Postgres on Kubernetes/VMware

From: George Sexton <georges(at)mhsoftware(dot)com>
To: pgsql-general(at)lists(dot)postgresql(dot)org
Subject: Postgres on Kubernetes/VMware
Date: 2020-11-17 22:18:45
Message-ID: 82f63aa3-6d11-1361-1457-12829c05cf2a@mhsoftware.com
Views: Raw Message | Whole Thread | Download mbox | Resend email
Thread:
Lists: pgsql-general

Everyone,

 I’ve run into an issue that’s got me stumped and I would be really
grateful for any ideas. We’re deploying Postgres 11.8 on Kubernetes
1.17.9. The nodes are running RedHat EL 7.9 with the latest kernel for
that distribution.

 We create a Kubernetes pod that runs Postgres. It’s setup with /pgdata
going to a PersistentVolumeClaim that’s thin provisioned with a size set
at 500GB. Initially, the allocated size of the PersistentVolumeClaim’s
corresponding disk file (VMware .VMDK) is around 12GB. However, the size
of the .VMDK keeps increasing at roughly 150-300MB/Hour even though the
size of the /pgdata folder as shown by df is stable around 230MB. To try
to troubleshoot this, I set up Postgres to put the pg_wal folder on a
different partition. That didn’t make any difference.

 Replication is turned on for this Postgres instance, and it was
observed that the replica’s .VMDK file grew at a rate of 25MB/Hour.

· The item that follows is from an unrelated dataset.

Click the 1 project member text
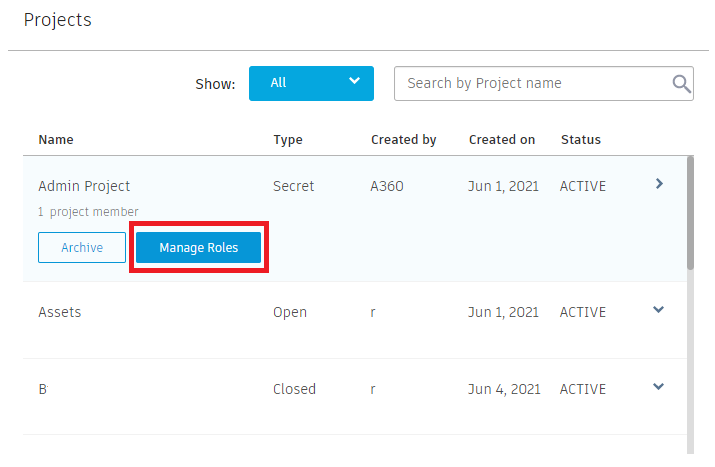715x467 pixels. point(88,212)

 I’ve checked to make sure that the partition is mounted with the
DISCARD option. I created a test program that would allocate disk space,
and then free it. I confirmed that when DISCARD is used for mount,
VMware will reclaim the space as expected. For example, if the .VMDK
grows to 20GB during a test, it shrinks back down to some size like 1GB
when the test completes.

 To try to sort this out, I’ve done the following:

1. Written the test program and confirmed that on the ESXI Host/VCenter
space reclamation works.
2. Moved the pg_wal directory to another partition.
3. Changed Auto-Vacuum frequency to run less often (12 hours).
4. Executed “vacuum full”, followed by fstrim </mount point> from the
Kubernetes node. This freed perhaps 12 MB from the /pgdata folder,
and around 19MB from the .VMDK size.
5. Checked the /proc/fd descriptors for the running connections and
confirmed no unusual temp files are opened.
6. Confirmed the replication is working as expected.
7. Set archive_mode off to eliminate that as a source of noise.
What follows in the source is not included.